Most of this work over the last decade of development has been in biophysics, and only very recently have the major funding agencies in structural biology started to take an interest. But a few examples of `new biology' are now starting to appear from these exciting new methods, many in this journal – the solution of new GPCR structures from human protein which fail to grow crystals large enough for conventional crystallography, the observation of glycoselation and new structures at 1.9 Å resolution in an enzyme drug target for sleeping sickness (using in-vivo crystallization, facilitated by liquid jet sample delivery), the solved structure of a new opiod receptor for new analgesics, and time-resolved high-resolution imaging of the processes of photosynthesis by both the FSS and SFX methods.

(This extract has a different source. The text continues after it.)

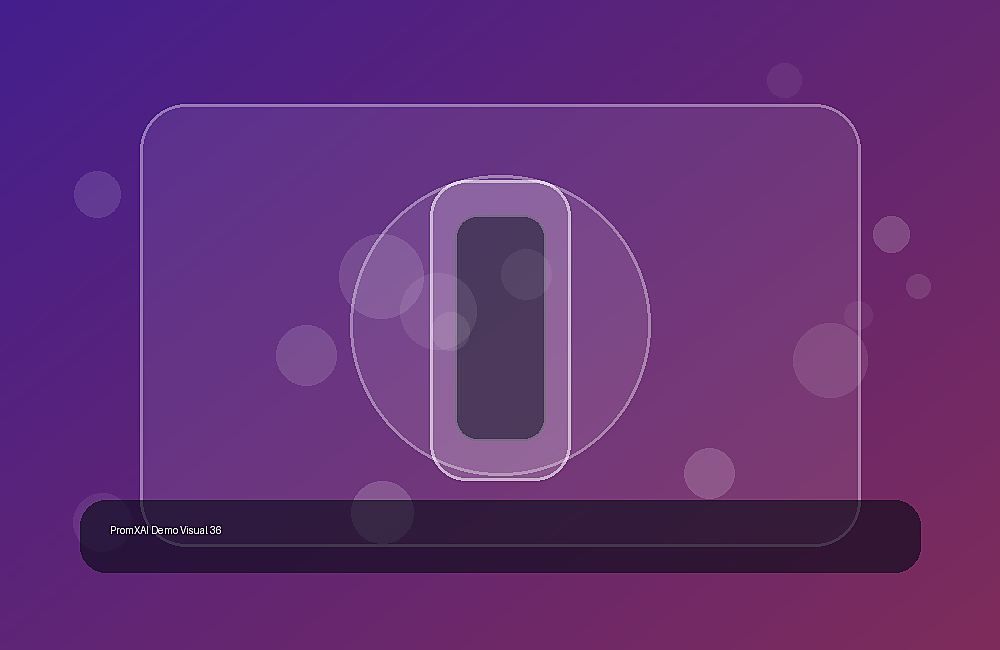The width and height of the screenshot is (1000, 650).
Task: Select faint bubble behind caption bar's start
Action: point(102,522)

Data from two-dimensional protein monolayers has been collected, with exciting possibilities for synchronized dynamic imaging. Equally important, the time required for data collection has been reduced over the past four years from several days to a few hours, often with atomic resolution. Using the kilohertz readout cameras of the new XFELs which start operation around 2016, we expect this time to be reduced to a few minutes. The first of a series of annual conferences on this new `BioXFEL' field was held in October 2013 at the Royal Society in London. As always, the birth of a new field is the most exciting time to be involved, and our new journal IUCrJ is ideally positioned to continue its leadership in presenting these papers to both specialists in crystallography, and to the wider audience in structural biology.